President Signs Legislation Imposing Disclosure and Fiduciary Duties on Treasury Program to Remove Toxic Securities from Financial Institutions
President Obama has signed legislation providing for additional oversight of the Treasury’s Public-Private Investment Program (PPIP), which is designed to remove toxic securities from the balance sheets of financial institutions. The Helping Families Save Their Homes Act, Public Law No.111-22., is bi-partisan legislation crafted to prevent foreclosures and strengthen the housing market. The measure would also provide the Government Accountability Office (GAO) with the authority to investigate the books of companies receiving TARP dollars.
The legislation requires that any program to create a private-public investment fund must have conflict of interest rules, and requires funds to report on 10 largest positions in the fund and investors with greater than 10 percent interest in fund, to retain records by fund, to acknowledge fiduciary duty, and to develop ethics rules and screening. It also allows the Special Inspector General access to books and records of a fund. The legislation requires Treasury to consult with Special Inspector General on the interaction between the Private-Public Investor Program, the Term-asset Backed Securities Loan Facility, and similar programs and to issue conflicts of interest rules, including concerning the potential for excessive leverage as a result of interactions of program. Also makes additional funds of $15 million available to the Special Inspector General.
A House Manager’s Amendment inserted into the legislation near the end of the process clarified that Treasury must write the conflict of interest rules required by the provision. The amendment also clarified that fund managers are to provide Treasury information on any investor that holds an equity interest in a fund of at least 10 percent. It also highlighted that the Special Inspector General must prioritize audits or inspections of any program funded by the Emergency Economic Stabilization Act of 2008.
The oversight provisions were added to the legislation by Senator Barbara Boxer. The provisions would require Treasury to write tough rules to guard against collision and conflicts of interest in the PPIP, require funds to disclose their ten largest positions, and impose a fiduciary duty on fund managers. It would also give the Special Inspector General for TARP additional funding to conduct audits to enforce these rules.

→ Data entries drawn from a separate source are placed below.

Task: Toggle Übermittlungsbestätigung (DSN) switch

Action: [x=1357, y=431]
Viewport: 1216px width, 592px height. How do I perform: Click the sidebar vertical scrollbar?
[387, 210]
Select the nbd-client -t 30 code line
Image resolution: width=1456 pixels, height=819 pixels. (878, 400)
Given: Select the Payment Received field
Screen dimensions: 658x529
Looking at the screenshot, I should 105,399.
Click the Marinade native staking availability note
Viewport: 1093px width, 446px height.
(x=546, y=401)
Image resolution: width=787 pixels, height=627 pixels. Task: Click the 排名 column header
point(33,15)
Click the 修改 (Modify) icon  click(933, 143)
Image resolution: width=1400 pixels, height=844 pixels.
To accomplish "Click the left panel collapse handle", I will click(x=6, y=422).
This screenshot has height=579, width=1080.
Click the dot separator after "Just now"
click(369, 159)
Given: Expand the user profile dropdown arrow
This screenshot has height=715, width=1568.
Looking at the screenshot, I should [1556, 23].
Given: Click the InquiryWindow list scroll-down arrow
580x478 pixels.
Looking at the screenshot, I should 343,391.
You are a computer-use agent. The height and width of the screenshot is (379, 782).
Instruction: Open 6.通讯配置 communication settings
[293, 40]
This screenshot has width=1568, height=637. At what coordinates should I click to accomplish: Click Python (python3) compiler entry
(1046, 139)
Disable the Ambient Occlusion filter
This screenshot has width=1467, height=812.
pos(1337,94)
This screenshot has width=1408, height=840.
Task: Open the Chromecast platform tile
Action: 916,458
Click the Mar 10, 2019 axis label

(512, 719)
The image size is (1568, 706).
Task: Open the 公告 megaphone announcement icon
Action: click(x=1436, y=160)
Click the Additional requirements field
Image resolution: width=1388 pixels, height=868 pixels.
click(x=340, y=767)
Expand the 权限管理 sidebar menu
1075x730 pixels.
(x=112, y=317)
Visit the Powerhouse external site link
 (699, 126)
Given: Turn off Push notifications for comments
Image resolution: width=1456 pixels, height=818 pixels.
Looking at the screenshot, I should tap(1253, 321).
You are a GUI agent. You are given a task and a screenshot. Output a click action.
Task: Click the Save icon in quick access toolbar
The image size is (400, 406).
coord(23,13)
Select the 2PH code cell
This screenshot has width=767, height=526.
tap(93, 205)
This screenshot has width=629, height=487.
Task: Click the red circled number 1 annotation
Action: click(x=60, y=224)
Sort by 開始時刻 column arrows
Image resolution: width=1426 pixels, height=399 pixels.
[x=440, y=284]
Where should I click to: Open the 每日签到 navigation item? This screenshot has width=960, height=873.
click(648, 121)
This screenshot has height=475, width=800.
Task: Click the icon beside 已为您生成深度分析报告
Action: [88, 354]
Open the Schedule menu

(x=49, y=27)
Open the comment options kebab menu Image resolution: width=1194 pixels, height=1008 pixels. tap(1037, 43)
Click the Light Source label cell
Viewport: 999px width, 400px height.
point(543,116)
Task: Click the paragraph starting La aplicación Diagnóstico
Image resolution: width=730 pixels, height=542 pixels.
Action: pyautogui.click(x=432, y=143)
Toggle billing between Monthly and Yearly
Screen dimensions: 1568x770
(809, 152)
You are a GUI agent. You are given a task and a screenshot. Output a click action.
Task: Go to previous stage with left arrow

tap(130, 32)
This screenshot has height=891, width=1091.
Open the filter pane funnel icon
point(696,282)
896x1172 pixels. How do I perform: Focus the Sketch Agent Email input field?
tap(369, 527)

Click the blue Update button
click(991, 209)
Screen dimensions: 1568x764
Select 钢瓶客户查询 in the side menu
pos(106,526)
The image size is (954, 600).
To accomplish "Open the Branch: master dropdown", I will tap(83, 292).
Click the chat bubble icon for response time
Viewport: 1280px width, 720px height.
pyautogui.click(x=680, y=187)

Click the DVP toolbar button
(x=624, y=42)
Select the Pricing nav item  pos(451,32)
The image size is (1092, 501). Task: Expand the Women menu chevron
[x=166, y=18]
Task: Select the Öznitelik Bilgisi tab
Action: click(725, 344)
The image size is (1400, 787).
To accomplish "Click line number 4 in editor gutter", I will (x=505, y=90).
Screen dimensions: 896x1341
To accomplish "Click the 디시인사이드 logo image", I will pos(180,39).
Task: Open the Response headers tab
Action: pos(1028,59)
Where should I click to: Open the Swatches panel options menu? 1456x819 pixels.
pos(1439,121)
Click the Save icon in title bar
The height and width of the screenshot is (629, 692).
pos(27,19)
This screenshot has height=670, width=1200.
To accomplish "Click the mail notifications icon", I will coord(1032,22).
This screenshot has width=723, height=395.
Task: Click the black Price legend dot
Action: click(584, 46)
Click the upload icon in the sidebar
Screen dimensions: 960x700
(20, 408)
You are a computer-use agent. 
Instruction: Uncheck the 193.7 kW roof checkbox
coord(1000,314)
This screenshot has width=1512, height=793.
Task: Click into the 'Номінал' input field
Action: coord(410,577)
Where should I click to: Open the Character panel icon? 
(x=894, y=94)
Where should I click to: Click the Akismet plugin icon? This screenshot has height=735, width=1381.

The Boxer amendment requires federal programs creating a public-private investment fund to impose strict conflict of interest rules on managers of public-private investment funds specifically describing the extent to which the managers may conduct transactions involving funds that affect the value of assets that are not part of such funds; and in which managers or significant investors in such funds have a direct or indirect financial interest. Rules must also require each public-private investment fund to make a quarterly report to Treasury disclosing the ten largest positions of such fund. Fund managers must also identify for Treasury each investor whose interest in the fund totals at least ten percent, in the aggregate
In addition, managers of public-private investment funds must report to Treasury any holding or transaction by the manager or a client of the manager in the same type of asset that is held by the fund.
Funds must also allow the Special TARP Inspector General access to all of their books and records, including all records of financial transactions in machine readable form. Similarly, fund managers must retain all books, documents, and records relating to the public-private investment fund, including electronic messages.
Importantly, the legislation requires each manager of a public-private investment fund to acknowledge a fiduciary duty to both the public and private investors in such fund. Similarly, funds must develop a robust ethics policy that includes methods to ensure compliance with the policy. The funds must also implement investor screening procedures, including know your customer requirements that are at least as rigorous as those of a commercial bank or a retail brokerage operation.
According to Senator Boxer, the legislation is saying that the new investment program to take toxic securities off the books of financial institution should have the private sector come in and give a value to those assets so the federal government does not have to do it.
Hypothetically, a bank trying to unload toxic securities wants the most they can get for it. They can go to a private party and say: between us, bid a little bit more for this toxic asset and we will give you a kickback later. Under the Boxer Amendment, that would not be allowed. The Treasury must adopt regulations to make sure it is not allowed, emphasized the senator. The TARP Inspector General would be given $15 million to perform audits of selected recipients so that Congress can follow up and make sure there is no collusion.
The legislation guarantees that there will be access to financial data from the public-private Investment fund that is necessary to perform these audits, noted Senator Boxer, and requires regulations that are very clear so that the private sector cannot use money they have borrowed from other federal programs to pump into the system. They might be able to use some loans, said the senator, but Congress does not want 100 percent of that money being recycled again.